Written tasks -
[1] From the racing wheels article below, give again word for word the stretch from "Implementing A Safety" through "go with Forgeline.".
[2] Answer these from the racing wheels article below.
(a) How much does each GA1R wheel weigh?
(b) According to Faessler, in what situation does lighter rotating weight help because a heavy wheel isn't being slowed down?
(c) Which wheels will continue to be used for street use?

Passage to read -

****************************************

Forgeline installed its metal valve stems before mounting our tires. The attention to detail on these wheels is the same quality as a set of street wheels.
Longtime Forgeline dealer, Mustang builder, and championship-winning road racer Paul Faessler concurred with Schardt and Brown’s sentiments. “The strength and the stiffness of these wheels help the tires work better. You’re not getting flex and deflection. Anything you can do to reduce that in the suspension is helpful for handling.”
Faessler hits on another key point in that statement. As the suspension reacts to changes in track conditions, bumps, cornering loads, wheel-to-wheel racing, and even contact with other cars, wheel deflection plays a critical role. Essentially, if the wheel acts in a more predictable manner, tire contact patch and suspension setup becomes more predictable, and the data from the car is more reliable.
“When turning a corner, you’re looking for less deflection, and you don’t want the wheel to move at all. If the wheel moves, your contact patch changes and then your suspension setup is inconsistent. The less deflection, the better; because it takes the wheel component out of the picture,” Schardt told us.
Reducing Weight One Corner At A Time
The difference in performance is noticeable both in acceleration and when carving corners in competition.
We mentioned our GA1R wheels weigh in at just 19 pounds one ounce, making for a 13-pound weight reduction (per wheel) from the wheels we ran in our previous racing season. Traditionally, Mustang and musclecar enthusiasts think of weight reduction at the wheels in terms of acceleration, and rotating mass. This is beneficial because the lighter the wheel and the less rotating mass, the faster the car can accelerate, and the faster it will react from the moment of inertia (MOI) to accelerate. There’s more at play here though, when you’re looking at a wheel from the standpoint of how a car handles.
“Removing weight at the wheel reduces unsprung mass, which translates to how quickly and more accurately the suspension can react to changes,” Brown said. “For example, if there’s a large seam or bump in a corner, or simply the flow of the racing surface, because there’s less weight at the end of the axle or spindle, the suspension has less work to do to compensate for these changes and keep the car moving in a predictable manner.”
A side-by-side comparison of a street wheel and tire (left) and our Forgeline competition wheel and Bridgestone tire (right). The difference in weight is 13 pounds, equating to a total of 52 pounds in reduced weight.
While we all want to accelerate faster and get through a corner or a lap quicker, there’s something else to consider here as Faessler pointed out. “The lighter rotating weight helps you under braking because you’re not slowing down a heavy wheel,” he said.
Braking performance plays a critical role in the world of auto racing, whether you’re going 45 to 60 mph around an autocross course, 150-plus in a World Challenge car, or nearly 200 down the straight stretch in a NARRA GT-U Mustang; the ability to slow the car is nearly as important as the ability to accelerate it. Less time on the brakes means more time on the throttle, and as Faessler pointed out in his previous statement, that lighter rotating mass will help a driver slow the car significantly faster.
Implementing A Safety Net
So why not run a cast wheel? There are hundreds of cast wheel designs on the market for our Mustang. Some options available are even significantly lighter-weight than the OEM wheels we ran last season, and have an extremely high load rating.
Admittedly, those wheels look great on a street car; but for our street use, we’ll continue to use our OEM cast wheels. However, for the autocross or road course, there are some other reasons to go with Forgeline.

****************************************

Supplied information -
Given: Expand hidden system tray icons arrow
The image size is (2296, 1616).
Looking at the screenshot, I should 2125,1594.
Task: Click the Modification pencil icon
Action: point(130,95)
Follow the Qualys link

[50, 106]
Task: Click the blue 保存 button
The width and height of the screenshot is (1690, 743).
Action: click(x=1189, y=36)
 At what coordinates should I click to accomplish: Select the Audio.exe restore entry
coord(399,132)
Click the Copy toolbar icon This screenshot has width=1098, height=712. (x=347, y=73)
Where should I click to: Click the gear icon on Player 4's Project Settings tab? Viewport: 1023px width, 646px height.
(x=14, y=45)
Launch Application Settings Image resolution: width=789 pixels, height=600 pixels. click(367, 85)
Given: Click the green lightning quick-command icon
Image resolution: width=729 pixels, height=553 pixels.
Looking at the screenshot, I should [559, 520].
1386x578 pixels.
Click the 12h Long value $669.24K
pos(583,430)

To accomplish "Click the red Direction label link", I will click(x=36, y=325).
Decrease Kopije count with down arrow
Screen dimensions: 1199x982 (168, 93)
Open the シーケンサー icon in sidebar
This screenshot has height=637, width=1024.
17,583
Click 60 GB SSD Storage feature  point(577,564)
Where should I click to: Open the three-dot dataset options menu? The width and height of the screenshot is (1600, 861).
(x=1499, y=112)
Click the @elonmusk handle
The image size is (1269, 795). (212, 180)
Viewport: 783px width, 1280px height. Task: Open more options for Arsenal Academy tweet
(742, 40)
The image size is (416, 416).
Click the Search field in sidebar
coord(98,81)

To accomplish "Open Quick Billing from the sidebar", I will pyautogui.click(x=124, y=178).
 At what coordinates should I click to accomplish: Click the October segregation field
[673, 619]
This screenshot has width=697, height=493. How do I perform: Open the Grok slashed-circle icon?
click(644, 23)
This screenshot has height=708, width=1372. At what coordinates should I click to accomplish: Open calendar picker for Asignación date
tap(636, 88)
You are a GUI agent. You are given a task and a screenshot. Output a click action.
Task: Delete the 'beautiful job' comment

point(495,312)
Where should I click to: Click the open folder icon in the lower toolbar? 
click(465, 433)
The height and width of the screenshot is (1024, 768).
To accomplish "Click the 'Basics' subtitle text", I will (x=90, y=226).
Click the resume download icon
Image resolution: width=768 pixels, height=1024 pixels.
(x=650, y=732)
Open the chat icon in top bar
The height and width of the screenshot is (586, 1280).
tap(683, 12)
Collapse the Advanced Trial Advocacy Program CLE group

****************************************

Solutions below -
[1]
Implementing A Safety Net
So why not run a cast wheel? There are hundreds of cast wheel designs on the market for our Mustang. Some options available are even significantly lighter-weight than the OEM wheels we ran last season, and have an extremely high load rating.
Admittedly, those wheels look great on a street car; but for our street use, we’ll continue to use our OEM cast wheels. However, for the autocross or road course, there are some other reasons to go with Forgeline.

[2]
(a) 19 pounds one ounce
(b) Under braking
(c) The OEM cast wheels